2) Faut-il interpréter les articles 2, paragraphe 1, 14 et 24, paragraphe 1, de la directive TVA en ce sens que le montant de deux options de rachat, qui représente une partie substantielle du montant total dû en vertu de contrats de crédit-bail, payé par le preneur de crédit-bail au crédit-bailleur d’une manière telle que, en raison du non-paiement partiel des obligations, ce dernier a repris possession du bien faisant l’objet du crédit-bail, l’a revendu à un tiers et a remboursé la plus-value
de cette vente au preneur de crédit‑bail, en déduisant de celle-ci, dans le décompte final, le montant des options de rachat, est considéré comme un paiement en exécution du contrat et comme une livraison de biens, soumise à la TVA en tant que telle; ou bien comme un paiement afférent soit à un service de location, soit à la mise à disposition d’un immeuble (la contrepartie étant soumise à la TVA en tant que telle, au choix des assujettis); ou bien comme une indemnité de résiliation du
contrat, versée en réparation du préjudice subi à la suite de la défaillance du preneur de crédit-bail, sans lien direct avec un quelconque service rendu à titre onéreux et, en tant que telle, non soumise à la TVA?
3) S’il convient de répondre à la deuxième question qu’il s’agit d’un paiement afférent à une livraison de bien et à une exécution contractuelle, la question se pose également de savoir si le principe de la neutralité de la TVA s’oppose à ce que le crédit‑bailleur acquitte deux fois la TVA en aval: une première fois lors de la conclusion des contrats de crédit-bail (y compris au titre du montant des options de rachat que représentait la majeure partie de la valeur contractuelle) et une seconde
fois en raison des obligations partiellement inexécutées du preneur de crédit-bail lors de la (re)vente de l’immeuble en cause à un tiers, quand bien même ce serait sur le preneur de crédit-bail que le crédit-bailleur aurait fait peser, avec le décompte final, la charge de la TVA afférente à la seconde livraison?»
Sur les questions préjudicielles
Sur la deuxième question
24 Il ressort de la décision de renvoi que NLB, en tant que bailleur, et Domino, en tant que preneur, ont conclu deux contrats de crédit-bail ayant pour objet la location de deux immeubles.

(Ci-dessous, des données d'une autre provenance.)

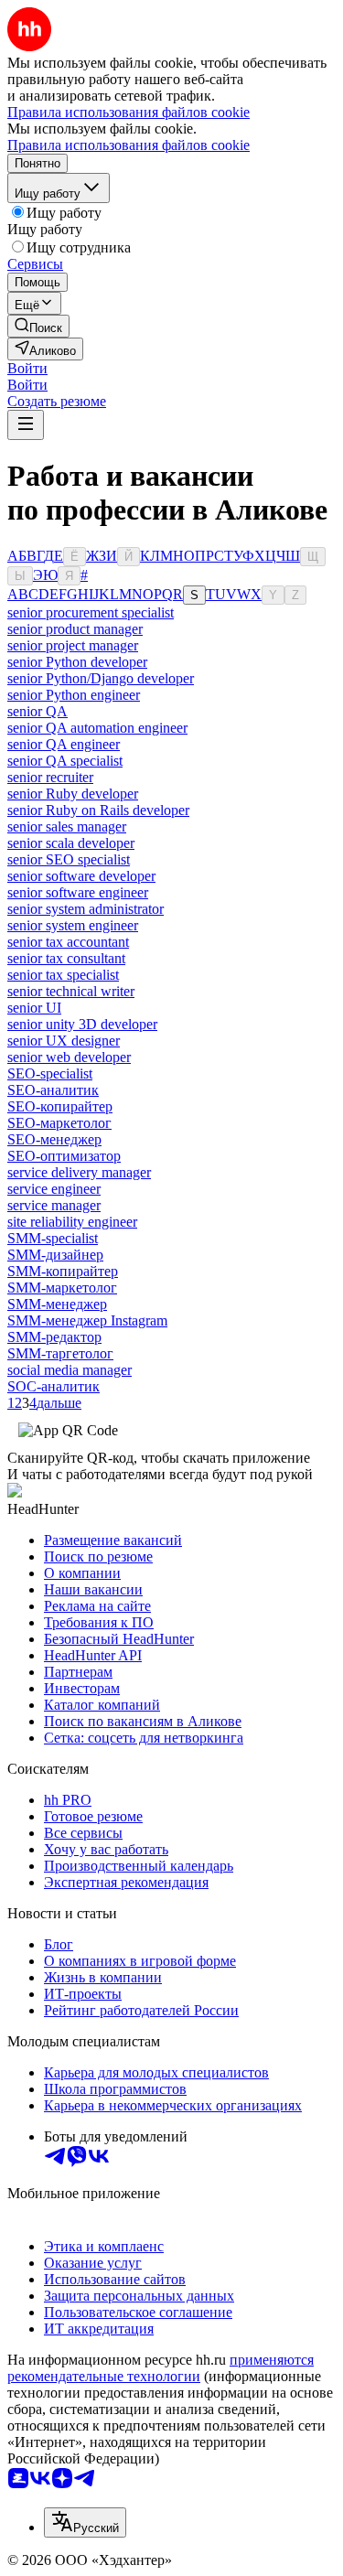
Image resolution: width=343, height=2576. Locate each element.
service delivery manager (79, 1172)
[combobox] (85, 2522)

Il semble également ressortir de cette décision que, en raison de l’inexécution des obligations incombant à Domino, NLB a repris, conformément à ces contrats, possession desdits immeubles, les a vendus à un tiers et a remboursé la plus-value de cette vente à Domino, en déduisant de celle‑ci, dans le décompte
final, le montant des options de rachat. C’est dans ce contexte que, par sa deuxième question, qu’il convient d’examiner en premier lieu, la juridiction de renvoi demande, en substance, si les articles 2, paragraphe 1, 14 et 24, paragraphe 1, de la directive TVA doivent être interprétés en ce sens qu’une prestation de crédit-bail telle que celle en cause au principal constitue une opération de livraison de biens ou une prestation de services au sens de ces dispositions.

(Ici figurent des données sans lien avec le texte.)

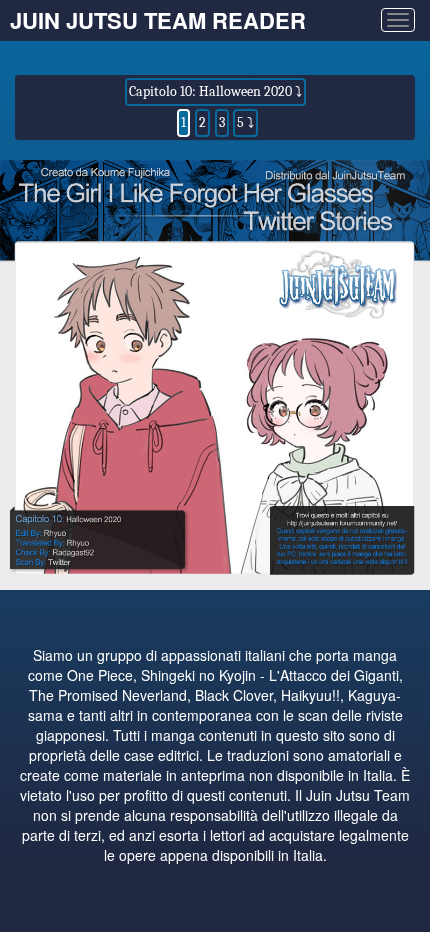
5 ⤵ (245, 122)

25 Il y a lieu de rappeler que, dans le cadre de l’article 267 TFUE, la Cour n’a pas compétence pour appliquer les règles du droit de l’Union à une espèce déterminée (arrêt Patriciello, C‑163/10, EU:C:2011:543, point 21). Dans une affaire telle que celle au principal, il appartient dès lors à la juridiction de renvoi de procéder aux qualifications juridiques nécessaires pour la solution du litige au principal. En revanche, il incombe à la Cour de lui fournir toutes les indications nécessaires en vue
de la guider dans cette appréciation (arrêt Patriciello, C‑163/10, EU:C:2011:543, point 23).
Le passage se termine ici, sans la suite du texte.